* **练习说明**
根据下面的 MongoDB 文档回答：
1. 文档以 MongoDB 的哪些版本为参考？
2. 用 Docker 快速启动时，映射的端口号是多少？
3. 目录的"索引篇"列出了哪几种索引？

* **阅读材料**
****************
MongoDB¶

面向文档的 NoSQL 数据库，适合半结构化数据、快速迭代业务、内容系统、日志事件、用户画像等场景。以 MongoDB 6.x/7.x 为参考。

目录¶

基础篇
- 安装与连接
- 核心概念
- 数据库与集合
- 文档 CRUD
查询篇
- 条件查询
- 投影、排序、分页
- 数组与嵌套文档查询
- 聚合管道
索引篇
- 单字段索引
- 复合索引
- 唯一索引
- TTL 索引
- 文本索引
建模篇
- 内嵌与引用
- 一对一、一对多、多对多
- Schema 设计原则
事务与一致性篇
复制集与分片篇
性能优化篇
Python 使用
运维与监控篇
常见业务场景
面试要点

一、基础篇¶

1.1 安装与连接¶

Docker 快速启动：

docker run -d --name mongodb \
  -p 27017:27017 \
  -e MONGO_INITDB_ROOT_USERNAME=root \
  -e MONGO_INITDB_ROOT_PASSWORD=example \
  mongo:7

连接：

mongosh "mongodb://root:example@localhost:27017/admin"

常用命令：

show dbs
use mydb
show collections
db.stats()
db.version()
****************
* **记录数据**
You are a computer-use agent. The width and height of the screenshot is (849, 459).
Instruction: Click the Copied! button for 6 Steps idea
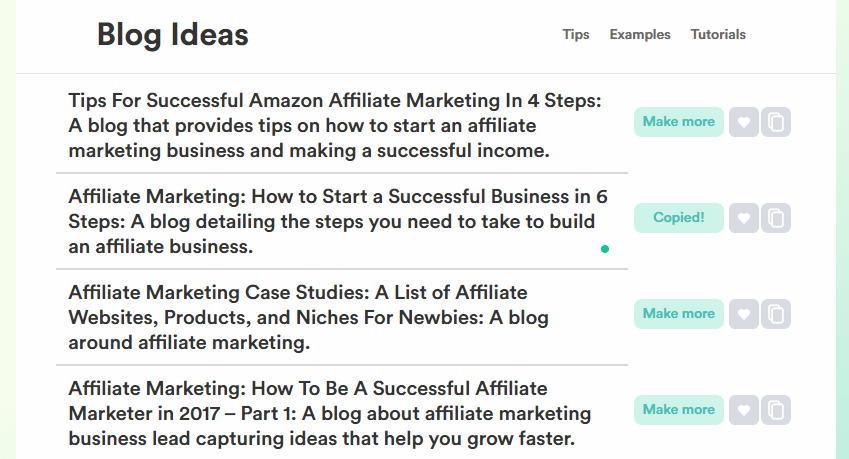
****************
* **作答结果**
1. MongoDB 6.x/7.x。
2. 27017（27017:27017）。
3. 单字段索引、复合索引、唯一索引、TTL 索引、文本索引。